6. An expert witness should make it clear when a particular question or issue falls outside his expertise.


7. Where an expert is of the opinion that his conclusions are based on inadequate factual information he should say so, explicitly.


8. An expert should be ready to reconsider his opinion and, if appropriate, to change his mind when he has received new information or has considered the opinion of the other expert. He should do so at the earliest opportunity.


Three of these points are common to the principles of Cresswell J, three more correspond closely, but nos 2 and 3 are new, and it remains to be seen whether they will be adopted, widely.

Apply those principles, and the strict requirements of Pt. 35, Civil Procedure Rules, the protocol on the instruction of expert witnesses, the Practice Directions of the Lands Chamber, the current Practice Statements and Guidance Notes of the RICS, and the IRRV’s Code of Conduct, and you won’t go far wrong!


One matter is of particular relevance to rating valuers (and – all right, I admit to a job demarcation point), and that is that the roles of expert witness and advocate do not mix, even though, with a lot of finagling, they may flow in the same channel in Valuation Tribunals. The role of the expert is set out above, clearly and succinctly - that of the advocate is very different and, some would say, incompatible with the role of the expert witness. The Lands Chamber will allow it only rarely (and then with misgivings).


For the role of the advocate, as Dr Johnson put it, nearly 250 years ago, is to do for his client all that the client would do for himself, if he could, save that the advocate has, of course, the same overriding duty to the Court as the expert witness.

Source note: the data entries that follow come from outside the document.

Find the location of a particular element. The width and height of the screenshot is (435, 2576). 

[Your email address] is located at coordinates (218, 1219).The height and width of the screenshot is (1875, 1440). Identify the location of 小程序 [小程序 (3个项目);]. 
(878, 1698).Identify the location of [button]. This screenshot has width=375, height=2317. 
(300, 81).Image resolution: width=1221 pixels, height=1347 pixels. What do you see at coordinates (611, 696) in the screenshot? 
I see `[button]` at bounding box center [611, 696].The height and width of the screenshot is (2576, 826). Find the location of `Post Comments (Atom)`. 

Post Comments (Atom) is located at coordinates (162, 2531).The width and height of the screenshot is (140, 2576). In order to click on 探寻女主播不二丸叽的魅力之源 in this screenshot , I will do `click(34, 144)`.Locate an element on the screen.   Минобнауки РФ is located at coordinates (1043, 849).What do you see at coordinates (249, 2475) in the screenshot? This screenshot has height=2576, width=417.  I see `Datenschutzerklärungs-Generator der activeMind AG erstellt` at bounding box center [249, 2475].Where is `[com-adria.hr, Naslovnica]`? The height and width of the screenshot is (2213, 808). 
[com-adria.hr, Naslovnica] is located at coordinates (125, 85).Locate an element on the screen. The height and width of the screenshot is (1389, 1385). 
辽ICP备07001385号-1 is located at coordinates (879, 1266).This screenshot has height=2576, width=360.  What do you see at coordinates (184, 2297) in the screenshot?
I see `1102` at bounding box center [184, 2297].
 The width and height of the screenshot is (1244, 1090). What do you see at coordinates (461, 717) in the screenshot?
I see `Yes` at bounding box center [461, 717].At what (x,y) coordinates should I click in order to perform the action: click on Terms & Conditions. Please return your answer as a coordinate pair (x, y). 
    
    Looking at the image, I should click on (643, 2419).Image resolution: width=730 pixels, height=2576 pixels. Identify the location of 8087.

The lawyer must refer to all relevant legal authority, seeking to distinguish it if it does not support his client’s case, and he must make all submissions which are properly arguable in support of that case, although he does not have an overriding duty to reveal unhelpful facts (his opponent or the Bench will do that!) The advocate can refer to the expert’s evidence, but he cannot add to it or offer any of his own, unless the Court or tribunal invites it.


The two roles are indeed, very different, and an expert seeking to act as advocate also, should cover himself or herself against future problems by obtaining the client’s written permission to do so, in advance, taking care to point out the potential adverse cast which may be placed on the expert evidence by an opponent or by the tribunal, if the advance into the dual role is not made with the greatest of caution.


Therefore, play it straight and by the books of rules. Stray not from the boundaries of your expertise, nor from the advice of the judges. Exercise all diligence, skill, experience and thoroughness, with strong, independent judgment and proper prudence, and all should be well. Should you suspect the presence of one or more of my brethren in the water below you, or worse, should you see our dorsal fins cutting towards you, think quickly and carefully, and take the appropriate action, immediately! Remember that honesty is ever the best policy, and we may yet swim away, hungry.